Caliph of the Hafsid Sultanate
- Reign: June 1394 – July 1434
- Predecessor: Ahmad II
- Successor: Muhammad III
- Born: 1361
- Died: July 1434 (aged 72–73) Tlemcen
- Dynasty: Hafsids
- Religion: Islam

= Abu Faris Abd al-Aziz II =

Hafsid Sultanate Caliph from 1394 to 1434

Abu Faris Abd al-Aziz II (أبو فارس عبد العزيز المتوكل) (reigned 1394–1434) was a Hafsid Caliph of Ifriqiya.

== Life ==
He proceeded to further consolidate the kingdom after his father Abu al-Abbas Ahmad II had restored its integrity. A strong monarch and an orthodox Muslim, he abolished some taxes he deemed incompatible with the teachings of Qur'an, using instead privateer actions against Christian shipping as a way to raise state income. He intervened against his western neighbors, the Zayyanid dynasty of the Kingdom of Tlemcen, and in Andalusia as well.
==Military career==
Beginning in 1404, he launched a military campaign in Libya, focusing on the Nafusa Mountains. Two years later, the campaign continued with the conquest of Derj and the launch of a Hafsid invasion of Ghadames. In the following year, he captured Matmata, and by 1410, he had brought the region of Nefzaoua under Hafsid control.

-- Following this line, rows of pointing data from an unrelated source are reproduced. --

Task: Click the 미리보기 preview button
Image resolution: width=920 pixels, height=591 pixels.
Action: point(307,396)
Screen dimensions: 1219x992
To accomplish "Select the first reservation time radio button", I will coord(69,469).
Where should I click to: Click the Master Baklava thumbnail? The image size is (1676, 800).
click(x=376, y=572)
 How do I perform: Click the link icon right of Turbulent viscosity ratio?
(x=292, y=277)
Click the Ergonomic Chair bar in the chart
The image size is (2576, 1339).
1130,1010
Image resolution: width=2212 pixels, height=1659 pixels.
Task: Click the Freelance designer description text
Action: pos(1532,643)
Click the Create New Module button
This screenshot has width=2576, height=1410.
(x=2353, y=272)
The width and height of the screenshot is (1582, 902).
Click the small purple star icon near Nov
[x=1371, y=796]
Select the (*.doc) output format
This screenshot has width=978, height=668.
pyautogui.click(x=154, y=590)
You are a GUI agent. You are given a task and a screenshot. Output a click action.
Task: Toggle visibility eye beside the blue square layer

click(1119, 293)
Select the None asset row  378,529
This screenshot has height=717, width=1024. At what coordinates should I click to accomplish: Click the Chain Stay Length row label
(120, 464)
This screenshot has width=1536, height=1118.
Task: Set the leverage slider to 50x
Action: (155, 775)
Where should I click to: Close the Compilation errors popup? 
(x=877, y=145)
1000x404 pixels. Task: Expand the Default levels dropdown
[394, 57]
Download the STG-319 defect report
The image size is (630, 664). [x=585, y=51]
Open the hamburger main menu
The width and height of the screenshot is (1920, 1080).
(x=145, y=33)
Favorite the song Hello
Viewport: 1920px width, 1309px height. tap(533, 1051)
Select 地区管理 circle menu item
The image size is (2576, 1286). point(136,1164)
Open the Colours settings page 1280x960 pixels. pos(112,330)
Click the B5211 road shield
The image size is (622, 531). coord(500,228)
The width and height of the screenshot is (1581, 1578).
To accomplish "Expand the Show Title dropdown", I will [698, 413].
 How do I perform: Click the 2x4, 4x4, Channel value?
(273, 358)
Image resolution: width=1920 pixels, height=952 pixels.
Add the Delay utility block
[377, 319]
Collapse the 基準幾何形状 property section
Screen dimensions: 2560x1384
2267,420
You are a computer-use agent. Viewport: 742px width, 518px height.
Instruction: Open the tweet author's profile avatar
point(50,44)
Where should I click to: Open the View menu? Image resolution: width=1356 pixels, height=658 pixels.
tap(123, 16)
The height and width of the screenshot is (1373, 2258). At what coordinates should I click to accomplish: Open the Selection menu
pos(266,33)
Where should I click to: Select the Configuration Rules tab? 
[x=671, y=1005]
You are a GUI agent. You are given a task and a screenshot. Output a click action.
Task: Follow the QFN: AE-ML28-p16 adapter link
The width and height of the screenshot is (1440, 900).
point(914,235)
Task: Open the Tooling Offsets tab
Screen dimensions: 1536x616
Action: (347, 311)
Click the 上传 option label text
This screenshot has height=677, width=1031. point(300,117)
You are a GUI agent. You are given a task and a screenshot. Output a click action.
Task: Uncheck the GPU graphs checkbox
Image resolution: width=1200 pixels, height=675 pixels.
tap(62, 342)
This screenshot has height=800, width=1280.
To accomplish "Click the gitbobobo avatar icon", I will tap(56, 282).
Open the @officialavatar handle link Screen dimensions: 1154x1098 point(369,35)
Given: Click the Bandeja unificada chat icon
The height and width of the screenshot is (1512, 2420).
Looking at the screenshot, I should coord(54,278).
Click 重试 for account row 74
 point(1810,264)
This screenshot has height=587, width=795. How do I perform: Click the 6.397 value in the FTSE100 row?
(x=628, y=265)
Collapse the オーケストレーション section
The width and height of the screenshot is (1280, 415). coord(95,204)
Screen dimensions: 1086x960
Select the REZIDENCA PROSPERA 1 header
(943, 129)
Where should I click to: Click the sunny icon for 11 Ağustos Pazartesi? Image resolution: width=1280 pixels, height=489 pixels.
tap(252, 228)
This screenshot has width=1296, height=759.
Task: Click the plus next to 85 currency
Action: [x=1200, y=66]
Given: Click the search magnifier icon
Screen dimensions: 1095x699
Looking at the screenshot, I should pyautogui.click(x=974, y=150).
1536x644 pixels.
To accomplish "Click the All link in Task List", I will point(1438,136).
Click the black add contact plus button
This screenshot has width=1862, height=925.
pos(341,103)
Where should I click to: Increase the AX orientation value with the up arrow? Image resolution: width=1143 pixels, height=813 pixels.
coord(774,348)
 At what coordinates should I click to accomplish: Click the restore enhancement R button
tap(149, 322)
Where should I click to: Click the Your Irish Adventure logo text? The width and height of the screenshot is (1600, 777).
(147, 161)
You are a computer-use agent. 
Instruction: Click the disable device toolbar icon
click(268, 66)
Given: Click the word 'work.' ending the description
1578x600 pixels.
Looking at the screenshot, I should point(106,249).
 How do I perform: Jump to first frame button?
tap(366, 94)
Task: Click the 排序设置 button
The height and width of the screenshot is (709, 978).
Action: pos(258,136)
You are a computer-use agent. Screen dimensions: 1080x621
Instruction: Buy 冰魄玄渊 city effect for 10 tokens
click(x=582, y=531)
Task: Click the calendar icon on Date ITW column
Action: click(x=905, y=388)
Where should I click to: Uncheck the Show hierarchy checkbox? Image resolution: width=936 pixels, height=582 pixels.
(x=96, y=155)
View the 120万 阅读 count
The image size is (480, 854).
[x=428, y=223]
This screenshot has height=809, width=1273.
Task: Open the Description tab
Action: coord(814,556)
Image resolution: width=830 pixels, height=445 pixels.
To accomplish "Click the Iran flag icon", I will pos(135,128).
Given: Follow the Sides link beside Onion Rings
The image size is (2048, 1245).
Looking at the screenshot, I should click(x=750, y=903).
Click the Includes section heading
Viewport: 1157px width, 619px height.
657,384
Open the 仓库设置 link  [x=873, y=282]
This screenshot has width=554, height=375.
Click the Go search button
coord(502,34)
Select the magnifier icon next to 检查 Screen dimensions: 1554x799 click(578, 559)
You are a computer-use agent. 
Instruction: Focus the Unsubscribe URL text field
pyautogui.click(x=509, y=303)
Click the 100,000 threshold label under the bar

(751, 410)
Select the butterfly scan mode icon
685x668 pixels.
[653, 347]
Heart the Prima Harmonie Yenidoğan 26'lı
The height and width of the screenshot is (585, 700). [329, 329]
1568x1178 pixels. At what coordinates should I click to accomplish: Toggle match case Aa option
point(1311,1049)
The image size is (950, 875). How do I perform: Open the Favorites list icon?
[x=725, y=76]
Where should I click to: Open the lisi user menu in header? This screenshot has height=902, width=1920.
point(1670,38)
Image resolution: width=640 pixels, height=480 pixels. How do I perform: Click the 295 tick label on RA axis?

In 1413, they succeeded in conquering Algiers, which enabled them, from 1415 onward, to gain access to the Strait of Gibraltar, where they engaged in multiple naval battles against Portuguese fleets.

In 1431, he launched a military expedition against Tlemcen, during which he captured the local leader, Abou Abdallah Mohamed. He then undertook a campaign into what is now Morocco and pake marinid vassal of Tunis, and he returned to Tunis.

Ultimately, he was the one who completed the reunification of Ifriqiya under Hafsid authority. He brought several previously independent Arab dynasties under Hafsid control, including those ruling Béjaïa, Constantine, Tripoli, Gafsa, Tozeur, and Biskra.